I often see ornamental trees improperly pruned. Pruning is an art. It is an expression of the soul and offers one an opportunity to commune with this beautiful world we live in.
I pity the people in my industry that only see pruning work as a means to a financial end.
Sometimes I think we should employ Mr. Miyagi (The Karate Kid) in our school classrooms and have our American children learn and appreciate the art and science of bonsai pruning.
There are many flowering trees that grow in the Texas Hill Country. For example: Anacacho Orchid, Desert Willow (various), Vitex, Redbud (var.), Golden Rain tree, Bartlett Orchid, Little Gem Magnolia, Chitalpa, Buckeyes (var.), Mimosa, Madrones (var.), Retama, Acacias (var.), Goldenball Lead tree, Mountain Laurel, Crepe myrtles (var.) and Hollies (var.). The typical pruning approach for the trees are reduction cuts to better shape the entire canopy, removing rubbing branches if possible without severe canopy deformation, and removing congested interior growth that does not or likely will not contribute to the canopy later. Often, canopies that get too congested will fall victim to bacterial and/or fungal pathogens. Also, various pests thrive on trees with a lot of moisture build-up and lack of air flow in the interior of the canopy.
Air flow through tree canopies is a major goal of pruning practices.
If you have Crepe myrtles or any other flowering tree that is too large for where it is located, please do not top the tree every year. Rather, practice the pollarding technique—top the tree one time in the appropriate style to shape the canopy as desired and then each year ONLY remove the last year’s growth. DO NOT reinjure the knob of healing tissue developing from the first topping cut. Flowering trees will often flower more and prettier when they are regularly pruned.

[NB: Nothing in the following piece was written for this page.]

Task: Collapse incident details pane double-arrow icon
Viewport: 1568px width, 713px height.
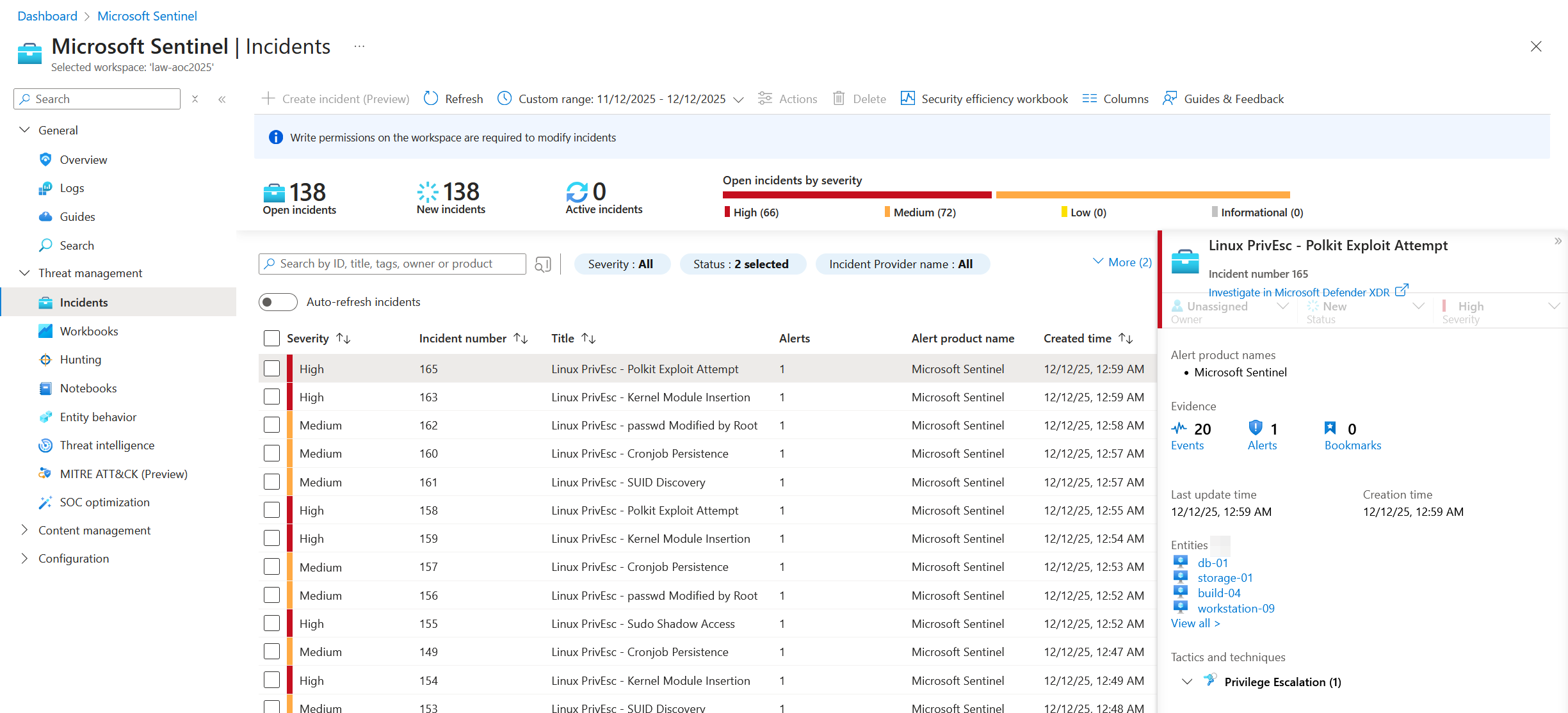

That also is true for fruit trees (which also incidentally have beautiful flowers). Many varieties of persimmon, peach, pear, crabapple, lemon, orange, lime, tangelo, apple, tangerine, cumquat, fig, plum, pomegranate, mulberry, and grapefruit grow successfully in the hill country. They should be kept condensed (short in height and width), both to pick the fruit easier and to avoid limb failure due to an excessive amount of fruit on the branch. As with flowering trees, rubbing branch removal and interior thinning is important. Also as with flowering trees, when performing reduction pruning, one must choose a spot on the branch right before a lateral/scaffolding branch that is at least 1/3 the size of the parent branch. DO NOT stub cut or flush cut.